Catharine is a clinical psychologist who has worked in the mental health system for almost 20 years. She has had a number of roles across public and private practice, and is currently a lecturer at Mindful, the Centre for Research and Training in Developmental Health at the University of Melbourne.
Previously, Catharine worked in a public tertiary mental health service, in a senior role that included supporting acute parts of the service. She emphasised the need for formal structures to create space for professionals to stop, step back and reflect on the best way forward when working with consumers, particularly in stressful and complex situations.
When we’re very stressed, or our work evokes other strong feelings in us as clinicians, our capacity to think clearly is often understandably affected. Having somebody to support those background functions, in whatever way this can happen, creates better outcomes for people accessing care, because there’s more support, more scaffolding, to stop and think.
Catharine also noted the importance of workplaces having a framework in place to support and facilitate effective collaborative reflective practice, and believes that public mental health services have an opportunity to foster this more as a way to retain staff. One thing she misses about working in the public sector is the team‑based environment in a clinical setting. She spoke about the benefits of interprofessional teams who get together to review clients and work through complexity in collaborative, reflective ways.
A team is at its absolute best when it can think together about the work we are all doing.

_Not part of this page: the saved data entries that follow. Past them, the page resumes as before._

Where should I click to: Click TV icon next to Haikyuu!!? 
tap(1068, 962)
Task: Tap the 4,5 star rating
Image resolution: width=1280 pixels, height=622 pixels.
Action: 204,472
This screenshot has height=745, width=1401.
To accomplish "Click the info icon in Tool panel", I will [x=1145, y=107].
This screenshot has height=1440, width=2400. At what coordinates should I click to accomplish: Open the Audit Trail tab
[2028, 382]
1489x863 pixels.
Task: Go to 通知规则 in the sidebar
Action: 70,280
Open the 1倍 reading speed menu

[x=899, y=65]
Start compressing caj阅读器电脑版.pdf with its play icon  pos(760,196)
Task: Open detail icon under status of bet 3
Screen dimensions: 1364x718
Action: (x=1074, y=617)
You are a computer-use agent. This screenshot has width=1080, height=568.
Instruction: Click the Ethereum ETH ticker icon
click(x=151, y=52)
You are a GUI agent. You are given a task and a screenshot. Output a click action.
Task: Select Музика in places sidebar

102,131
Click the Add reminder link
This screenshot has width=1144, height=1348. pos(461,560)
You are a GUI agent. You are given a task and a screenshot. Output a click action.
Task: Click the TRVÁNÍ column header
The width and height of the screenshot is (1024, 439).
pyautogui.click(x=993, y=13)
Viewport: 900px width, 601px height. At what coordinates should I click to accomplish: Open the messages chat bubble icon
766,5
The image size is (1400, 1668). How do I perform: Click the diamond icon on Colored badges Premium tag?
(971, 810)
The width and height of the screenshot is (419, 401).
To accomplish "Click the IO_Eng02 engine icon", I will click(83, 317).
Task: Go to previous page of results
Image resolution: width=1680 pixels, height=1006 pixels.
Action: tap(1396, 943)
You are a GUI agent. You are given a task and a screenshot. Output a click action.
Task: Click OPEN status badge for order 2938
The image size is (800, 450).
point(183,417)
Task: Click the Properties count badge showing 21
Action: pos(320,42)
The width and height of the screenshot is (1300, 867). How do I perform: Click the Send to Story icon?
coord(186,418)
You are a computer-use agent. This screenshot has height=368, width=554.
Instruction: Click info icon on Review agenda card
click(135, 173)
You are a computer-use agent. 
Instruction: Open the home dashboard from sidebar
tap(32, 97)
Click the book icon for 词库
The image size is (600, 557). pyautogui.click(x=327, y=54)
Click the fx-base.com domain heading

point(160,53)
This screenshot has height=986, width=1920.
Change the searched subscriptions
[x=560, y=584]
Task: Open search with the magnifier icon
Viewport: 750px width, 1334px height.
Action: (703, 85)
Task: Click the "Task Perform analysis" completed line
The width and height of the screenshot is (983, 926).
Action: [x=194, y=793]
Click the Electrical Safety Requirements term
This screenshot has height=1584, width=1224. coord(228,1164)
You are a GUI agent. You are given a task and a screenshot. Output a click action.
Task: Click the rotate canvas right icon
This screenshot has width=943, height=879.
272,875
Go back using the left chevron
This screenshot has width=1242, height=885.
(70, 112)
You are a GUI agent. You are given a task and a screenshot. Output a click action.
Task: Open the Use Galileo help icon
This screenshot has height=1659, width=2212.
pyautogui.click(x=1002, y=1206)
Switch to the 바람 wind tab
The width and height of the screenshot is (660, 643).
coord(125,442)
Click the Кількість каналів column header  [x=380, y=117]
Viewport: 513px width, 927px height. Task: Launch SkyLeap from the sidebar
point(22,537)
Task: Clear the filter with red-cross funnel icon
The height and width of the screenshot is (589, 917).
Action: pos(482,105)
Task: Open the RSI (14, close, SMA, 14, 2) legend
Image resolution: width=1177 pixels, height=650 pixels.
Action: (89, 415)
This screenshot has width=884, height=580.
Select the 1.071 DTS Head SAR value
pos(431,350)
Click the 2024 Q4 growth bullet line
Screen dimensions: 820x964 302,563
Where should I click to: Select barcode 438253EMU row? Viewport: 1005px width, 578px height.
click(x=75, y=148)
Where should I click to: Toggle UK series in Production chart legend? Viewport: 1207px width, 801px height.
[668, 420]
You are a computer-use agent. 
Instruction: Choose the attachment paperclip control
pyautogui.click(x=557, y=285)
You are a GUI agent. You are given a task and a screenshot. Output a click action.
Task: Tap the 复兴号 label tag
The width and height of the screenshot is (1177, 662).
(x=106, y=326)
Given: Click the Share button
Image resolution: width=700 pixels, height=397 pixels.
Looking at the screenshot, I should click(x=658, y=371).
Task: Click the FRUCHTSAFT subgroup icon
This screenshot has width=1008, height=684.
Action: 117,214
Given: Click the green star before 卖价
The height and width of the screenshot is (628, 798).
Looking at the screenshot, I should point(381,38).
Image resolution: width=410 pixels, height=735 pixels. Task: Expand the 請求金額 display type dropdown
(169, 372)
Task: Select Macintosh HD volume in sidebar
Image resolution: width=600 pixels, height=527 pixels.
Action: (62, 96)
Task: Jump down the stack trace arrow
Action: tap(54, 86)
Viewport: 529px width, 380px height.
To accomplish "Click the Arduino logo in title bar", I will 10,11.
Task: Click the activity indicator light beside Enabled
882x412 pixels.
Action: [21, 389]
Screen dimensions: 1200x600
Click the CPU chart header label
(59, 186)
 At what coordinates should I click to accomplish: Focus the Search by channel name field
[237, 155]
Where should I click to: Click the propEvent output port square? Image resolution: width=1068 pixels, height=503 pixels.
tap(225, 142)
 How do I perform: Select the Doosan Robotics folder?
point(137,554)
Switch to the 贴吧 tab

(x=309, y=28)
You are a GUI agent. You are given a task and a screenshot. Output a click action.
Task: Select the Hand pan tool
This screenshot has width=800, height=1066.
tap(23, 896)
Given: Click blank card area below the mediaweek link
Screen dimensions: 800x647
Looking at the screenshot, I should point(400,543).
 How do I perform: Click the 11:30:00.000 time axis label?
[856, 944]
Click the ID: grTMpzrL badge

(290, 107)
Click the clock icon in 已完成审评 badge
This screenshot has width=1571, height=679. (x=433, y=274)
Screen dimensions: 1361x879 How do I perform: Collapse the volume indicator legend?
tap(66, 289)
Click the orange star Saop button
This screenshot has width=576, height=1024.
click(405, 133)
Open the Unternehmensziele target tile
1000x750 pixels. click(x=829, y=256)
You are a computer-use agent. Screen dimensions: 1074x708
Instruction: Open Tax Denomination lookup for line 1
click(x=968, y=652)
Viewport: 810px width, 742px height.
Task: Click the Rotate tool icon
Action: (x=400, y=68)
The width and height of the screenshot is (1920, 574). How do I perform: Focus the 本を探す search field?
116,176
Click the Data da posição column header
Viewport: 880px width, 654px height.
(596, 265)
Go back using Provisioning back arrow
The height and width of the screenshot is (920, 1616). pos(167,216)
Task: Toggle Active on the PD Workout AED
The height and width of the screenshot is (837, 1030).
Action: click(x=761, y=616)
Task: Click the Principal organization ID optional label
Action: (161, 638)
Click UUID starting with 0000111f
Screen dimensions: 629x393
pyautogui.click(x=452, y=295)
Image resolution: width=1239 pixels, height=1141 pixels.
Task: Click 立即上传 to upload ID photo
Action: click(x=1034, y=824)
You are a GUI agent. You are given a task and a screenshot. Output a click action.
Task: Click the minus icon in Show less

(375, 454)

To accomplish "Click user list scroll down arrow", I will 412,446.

According to Catharine, the incidental peer support that can be fostered in team environments is also critical to staff wellbeing and the creation of reflective, supportive workplace cultures.
It is coming out of a session and being able to use another colleague, just in the moment, and say, ‘This is how I feel right now. Do you have five minutes when we can just stop and think about that together?’
Catharine noted this is something that is more difficult in private practice. She also noted that the public sector may have difficulties in retaining professionals such as clinical psychologists, who may be attracted to the private system later in their careers. She believes the public sector may be able to retain staff by offering flexible working conditions and roles that combine consultation, training, supervision and clinical support, while also explicitly capitalising on the support that is offered to practitioners in public health that is less often offered in the private practice context.
Catharine also spoke about the opportunities to better support clinicians to combine clinical practice with translational research in the future system. As someone who completed her PhD in a clinical service, she reflected on the importance of service leadership encouraging her to use her clinical practice to inform her research and undertake practice translation activities. She reflected on how valuable this was, but also on the challenges that services might sometimes face in helping their staff work across these domains.
It is reasonably unusual, particularly for non‑psychiatrists, to have positions which span clinical and research practice, especially early in your career. You might be a clinician who dabbles in a bit of research, but you have to fit that into your clinical time. So that happens because you stay later or you work weekends. Or you’re a researcher who, who does a bit of clinical work often as part of your research. It is often hard to combine all of that in the current system.